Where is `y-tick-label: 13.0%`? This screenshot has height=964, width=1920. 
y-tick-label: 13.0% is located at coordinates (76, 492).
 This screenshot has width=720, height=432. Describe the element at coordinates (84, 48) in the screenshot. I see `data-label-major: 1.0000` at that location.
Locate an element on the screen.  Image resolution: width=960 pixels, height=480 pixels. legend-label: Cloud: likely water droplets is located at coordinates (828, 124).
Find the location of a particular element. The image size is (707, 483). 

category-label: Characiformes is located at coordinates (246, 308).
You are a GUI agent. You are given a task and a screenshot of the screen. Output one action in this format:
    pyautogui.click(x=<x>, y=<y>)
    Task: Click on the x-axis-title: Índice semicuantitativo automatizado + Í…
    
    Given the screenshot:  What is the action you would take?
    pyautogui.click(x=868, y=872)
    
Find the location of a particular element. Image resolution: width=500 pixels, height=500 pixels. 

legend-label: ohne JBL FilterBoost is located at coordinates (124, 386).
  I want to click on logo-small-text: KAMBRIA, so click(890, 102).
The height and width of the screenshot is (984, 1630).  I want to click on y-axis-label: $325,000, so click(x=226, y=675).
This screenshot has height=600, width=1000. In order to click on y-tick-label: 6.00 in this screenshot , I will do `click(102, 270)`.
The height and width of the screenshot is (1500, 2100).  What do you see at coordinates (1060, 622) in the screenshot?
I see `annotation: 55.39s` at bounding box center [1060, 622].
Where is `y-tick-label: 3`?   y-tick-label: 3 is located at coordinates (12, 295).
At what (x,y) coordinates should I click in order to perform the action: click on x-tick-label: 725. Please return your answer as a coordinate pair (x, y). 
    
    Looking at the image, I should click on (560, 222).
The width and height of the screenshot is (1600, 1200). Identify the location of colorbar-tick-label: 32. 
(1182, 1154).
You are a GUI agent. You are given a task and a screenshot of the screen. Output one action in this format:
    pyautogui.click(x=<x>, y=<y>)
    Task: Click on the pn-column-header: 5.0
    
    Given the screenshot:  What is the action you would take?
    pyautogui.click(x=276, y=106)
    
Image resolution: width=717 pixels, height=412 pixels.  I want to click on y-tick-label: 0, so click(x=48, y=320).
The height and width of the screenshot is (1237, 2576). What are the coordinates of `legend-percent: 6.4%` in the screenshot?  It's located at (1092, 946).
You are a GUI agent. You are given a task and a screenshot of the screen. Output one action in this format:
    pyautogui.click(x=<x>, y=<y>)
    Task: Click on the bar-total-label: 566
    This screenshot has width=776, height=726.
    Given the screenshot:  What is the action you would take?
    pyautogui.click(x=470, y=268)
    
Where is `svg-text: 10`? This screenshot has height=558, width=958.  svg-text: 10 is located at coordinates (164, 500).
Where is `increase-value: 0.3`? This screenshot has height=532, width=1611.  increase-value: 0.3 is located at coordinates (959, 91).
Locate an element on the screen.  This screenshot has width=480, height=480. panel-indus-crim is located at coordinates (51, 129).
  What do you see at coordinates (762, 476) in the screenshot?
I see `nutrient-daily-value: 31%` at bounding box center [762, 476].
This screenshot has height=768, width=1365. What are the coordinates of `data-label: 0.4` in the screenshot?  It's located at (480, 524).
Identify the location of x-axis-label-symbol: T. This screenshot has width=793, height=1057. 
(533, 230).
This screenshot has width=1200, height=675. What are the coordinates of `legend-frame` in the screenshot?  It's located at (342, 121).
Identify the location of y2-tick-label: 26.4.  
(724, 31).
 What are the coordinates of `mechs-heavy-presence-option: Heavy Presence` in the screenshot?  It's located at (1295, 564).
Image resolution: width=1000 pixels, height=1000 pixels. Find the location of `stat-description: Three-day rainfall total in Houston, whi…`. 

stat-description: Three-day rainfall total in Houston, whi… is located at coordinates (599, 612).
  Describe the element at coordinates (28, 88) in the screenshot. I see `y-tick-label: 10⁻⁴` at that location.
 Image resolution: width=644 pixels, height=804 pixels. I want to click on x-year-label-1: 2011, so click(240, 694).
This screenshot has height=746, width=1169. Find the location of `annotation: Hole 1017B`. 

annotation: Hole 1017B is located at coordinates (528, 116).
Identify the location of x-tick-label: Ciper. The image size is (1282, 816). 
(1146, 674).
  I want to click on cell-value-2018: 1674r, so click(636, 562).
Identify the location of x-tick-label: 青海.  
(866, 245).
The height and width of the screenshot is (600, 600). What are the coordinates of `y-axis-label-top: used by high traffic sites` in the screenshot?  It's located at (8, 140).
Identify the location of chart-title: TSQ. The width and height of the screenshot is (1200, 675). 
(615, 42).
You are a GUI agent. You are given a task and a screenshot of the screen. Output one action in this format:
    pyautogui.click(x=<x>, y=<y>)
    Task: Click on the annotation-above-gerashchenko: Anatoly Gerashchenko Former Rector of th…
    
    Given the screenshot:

◆ **INSTRUCTIONS FOR THE TASK**
Copy out all of the entries above word for word, with nothing changed.

◆ **SOLVED EXERCISE**
Where is `y-tick-label: 13.0%`? This screenshot has height=964, width=1920. 
y-tick-label: 13.0% is located at coordinates (76, 492).
 This screenshot has width=720, height=432. Describe the element at coordinates (84, 48) in the screenshot. I see `data-label-major: 1.0000` at that location.
Locate an element on the screen.  Image resolution: width=960 pixels, height=480 pixels. legend-label: Cloud: likely water droplets is located at coordinates (828, 124).
Find the location of a particular element. The image size is (707, 483). 

category-label: Characiformes is located at coordinates (246, 308).
You are a GUI agent. You are given a task and a screenshot of the screen. Output one action in this format:
    pyautogui.click(x=<x>, y=<y>)
    Task: Click on the x-axis-title: Índice semicuantitativo automatizado + Í…
    
    Given the screenshot:  What is the action you would take?
    pyautogui.click(x=868, y=872)
    
Find the location of a particular element. Image resolution: width=500 pixels, height=500 pixels. 

legend-label: ohne JBL FilterBoost is located at coordinates (124, 386).
  I want to click on logo-small-text: KAMBRIA, so click(890, 102).
The height and width of the screenshot is (984, 1630).  I want to click on y-axis-label: $325,000, so click(x=226, y=675).
This screenshot has height=600, width=1000. In order to click on y-tick-label: 6.00 in this screenshot , I will do `click(102, 270)`.
The height and width of the screenshot is (1500, 2100).  What do you see at coordinates (1060, 622) in the screenshot?
I see `annotation: 55.39s` at bounding box center [1060, 622].
Where is `y-tick-label: 3`?   y-tick-label: 3 is located at coordinates (12, 295).
At what (x,y) coordinates should I click in order to perform the action: click on x-tick-label: 725. Please return your answer as a coordinate pair (x, y). 
    
    Looking at the image, I should click on (560, 222).
The width and height of the screenshot is (1600, 1200). Identify the location of colorbar-tick-label: 32. 
(1182, 1154).
You are a GUI agent. You are given a task and a screenshot of the screen. Output one action in this format:
    pyautogui.click(x=<x>, y=<y>)
    Task: Click on the pn-column-header: 5.0
    
    Given the screenshot:  What is the action you would take?
    pyautogui.click(x=276, y=106)
    
Image resolution: width=717 pixels, height=412 pixels.  I want to click on y-tick-label: 0, so click(x=48, y=320).
The height and width of the screenshot is (1237, 2576). What are the coordinates of `legend-percent: 6.4%` in the screenshot?  It's located at (1092, 946).
You are a GUI agent. You are given a task and a screenshot of the screen. Output one action in this format:
    pyautogui.click(x=<x>, y=<y>)
    Task: Click on the bar-total-label: 566
    This screenshot has width=776, height=726.
    Given the screenshot:  What is the action you would take?
    pyautogui.click(x=470, y=268)
    
Where is `svg-text: 10`? This screenshot has height=558, width=958.  svg-text: 10 is located at coordinates (164, 500).
Where is `increase-value: 0.3`? This screenshot has height=532, width=1611.  increase-value: 0.3 is located at coordinates (959, 91).
Locate an element on the screen.  This screenshot has width=480, height=480. panel-indus-crim is located at coordinates (51, 129).
  What do you see at coordinates (762, 476) in the screenshot?
I see `nutrient-daily-value: 31%` at bounding box center [762, 476].
This screenshot has height=768, width=1365. What are the coordinates of `data-label: 0.4` in the screenshot?  It's located at (480, 524).
Identify the location of x-axis-label-symbol: T. This screenshot has width=793, height=1057. 
(533, 230).
This screenshot has width=1200, height=675. What are the coordinates of `legend-frame` in the screenshot?  It's located at (342, 121).
Identify the location of y2-tick-label: 26.4.  
(724, 31).
 What are the coordinates of `mechs-heavy-presence-option: Heavy Presence` in the screenshot?  It's located at (1295, 564).
Image resolution: width=1000 pixels, height=1000 pixels. Find the location of `stat-description: Three-day rainfall total in Houston, whi…`. 

stat-description: Three-day rainfall total in Houston, whi… is located at coordinates (599, 612).
  Describe the element at coordinates (28, 88) in the screenshot. I see `y-tick-label: 10⁻⁴` at that location.
 Image resolution: width=644 pixels, height=804 pixels. I want to click on x-year-label-1: 2011, so click(240, 694).
This screenshot has height=746, width=1169. Find the location of `annotation: Hole 1017B`. 

annotation: Hole 1017B is located at coordinates (528, 116).
Identify the location of x-tick-label: Ciper. The image size is (1282, 816). 
(1146, 674).
  I want to click on cell-value-2018: 1674r, so click(636, 562).
Identify the location of x-tick-label: 青海.  
(866, 245).
The height and width of the screenshot is (600, 600). What are the coordinates of `y-axis-label-top: used by high traffic sites` in the screenshot?  It's located at (8, 140).
Identify the location of chart-title: TSQ. The width and height of the screenshot is (1200, 675). 
(615, 42).
You are a GUI agent. You are given a task and a screenshot of the screen. Output one action in this format:
    pyautogui.click(x=<x>, y=<y>)
    Task: Click on the annotation-above-gerashchenko: Anatoly Gerashchenko Former Rector of th…
    
    Given the screenshot:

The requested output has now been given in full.